Chicot fit sur son fauteuil un bond qui arracha un sourire au roi.
– Ma foi, dit Henri, voilà un démenti auquel je ne m'attendais pas. L'ambassadeur d'Espagne! Et que diable vient-il faire ici?
– Oui, répéta Chicot, que diable vient-il faire ici?
– Nous allons le savoir, dit Henri; peut-être notre voisin l'Espagnol a-t-il quelque démêlé de frontière à discuter avec moi.
– Je me retire, fit Chicot humblement. C'est sans doute un véritable ambassadeur que vous envoie S.M. Philippe II, tandis que moi…

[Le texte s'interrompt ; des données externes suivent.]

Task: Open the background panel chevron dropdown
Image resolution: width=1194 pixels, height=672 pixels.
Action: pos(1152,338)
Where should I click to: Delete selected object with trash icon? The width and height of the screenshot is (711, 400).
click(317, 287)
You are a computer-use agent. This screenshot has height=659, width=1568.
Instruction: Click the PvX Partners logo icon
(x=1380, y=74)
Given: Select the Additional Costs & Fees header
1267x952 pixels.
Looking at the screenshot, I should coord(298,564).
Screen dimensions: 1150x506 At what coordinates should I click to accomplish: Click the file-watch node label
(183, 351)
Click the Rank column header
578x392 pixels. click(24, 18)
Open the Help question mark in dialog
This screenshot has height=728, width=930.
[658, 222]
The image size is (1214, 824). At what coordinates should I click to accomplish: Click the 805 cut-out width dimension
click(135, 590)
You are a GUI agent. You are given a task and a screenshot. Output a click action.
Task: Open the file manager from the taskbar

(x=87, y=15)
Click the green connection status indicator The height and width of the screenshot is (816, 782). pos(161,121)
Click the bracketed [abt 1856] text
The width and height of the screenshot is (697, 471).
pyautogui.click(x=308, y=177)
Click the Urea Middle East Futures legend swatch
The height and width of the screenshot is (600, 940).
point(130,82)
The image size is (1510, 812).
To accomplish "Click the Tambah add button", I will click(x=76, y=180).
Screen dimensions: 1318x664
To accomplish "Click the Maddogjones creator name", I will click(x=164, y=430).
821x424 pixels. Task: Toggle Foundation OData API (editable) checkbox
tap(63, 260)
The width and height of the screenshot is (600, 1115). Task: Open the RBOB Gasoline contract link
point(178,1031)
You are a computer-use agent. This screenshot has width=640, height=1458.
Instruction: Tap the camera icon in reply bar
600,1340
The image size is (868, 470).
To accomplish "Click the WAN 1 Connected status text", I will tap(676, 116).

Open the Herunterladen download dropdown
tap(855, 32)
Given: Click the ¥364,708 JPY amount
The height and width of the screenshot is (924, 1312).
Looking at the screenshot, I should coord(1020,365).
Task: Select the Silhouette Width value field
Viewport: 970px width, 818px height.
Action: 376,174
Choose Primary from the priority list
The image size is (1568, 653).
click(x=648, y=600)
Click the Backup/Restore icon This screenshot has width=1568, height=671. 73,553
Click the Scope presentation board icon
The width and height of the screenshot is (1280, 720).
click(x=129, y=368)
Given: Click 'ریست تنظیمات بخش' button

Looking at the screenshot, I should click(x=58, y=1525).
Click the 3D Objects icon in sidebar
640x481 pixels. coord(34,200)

– L'ambassadeur de France céder le terrain à l'Espagnol, et cela en Navarre! Ventre saint-gris! cela ne sera point; ouvre ce cabinet de livres, Chicot, et t'y installe.
– Mais de là j'entendrai tout malgré moi, sire.
– Eh! tu entendras, morbleu! que m'importe? je n'ai rien à cacher, moi. À propos, vous n'avez plus rien à me dire de la part du roi votre maître, monsieur l'ambassadeur?
– Non, sire, plus rien absolument.
– C'est cela, tu n'as plus qu'à voir et à entendre alors, comme font tous les ambassadeurs de la terre; tu seras donc à merveille dans ce cabinet pour faire ta charge. Vois de tous tes yeux et entends de toutes tes oreilles, mon cher Chicot.
Puis il ajouta:
– D'Aubiac, dis à mon capitaine des gardes d'introduire M. l'ambassadeur d'Espagne.
Chicot, en entendant cet ordre, se hâta d'entrer dans le cabinet des livres, dont il ferma soigneusement la tapisserie à personnages.
Un pas lent et compassé retentit sur le parquet sonore: c'était celui de l'ambassadeur de S.M. Philippe II.
Lorsque les préliminaires consacrés aux détails d'étiquette furent achevés et que Chicot eut pu se convaincre, du fond de sa cachette, que le Béarnais s'entendait fort bien à donner audience:
– Puis-je parler librement à Votre Majesté? demanda l'envoyé dans la langue espagnole, que tout Gascon ou Béarnais peut comprendre comme celle de son pays, à cause des analogies éternelles.
– Vous pouvez parler, monsieur, répondit le Béarnais.
Chicot ouvrit deux larges oreilles. L'intérêt était grand pour lui.
– Sire, dit l'ambassadeur, j'apporte la réponse de S.M. catholique.
– Bon! fit Chicot, s'il apporte la réponse, c'est qu'il y a eu demande.
– Touchant quel sujet? demanda Henri.
– Touchant vos ouvertures du mois dernier, sire.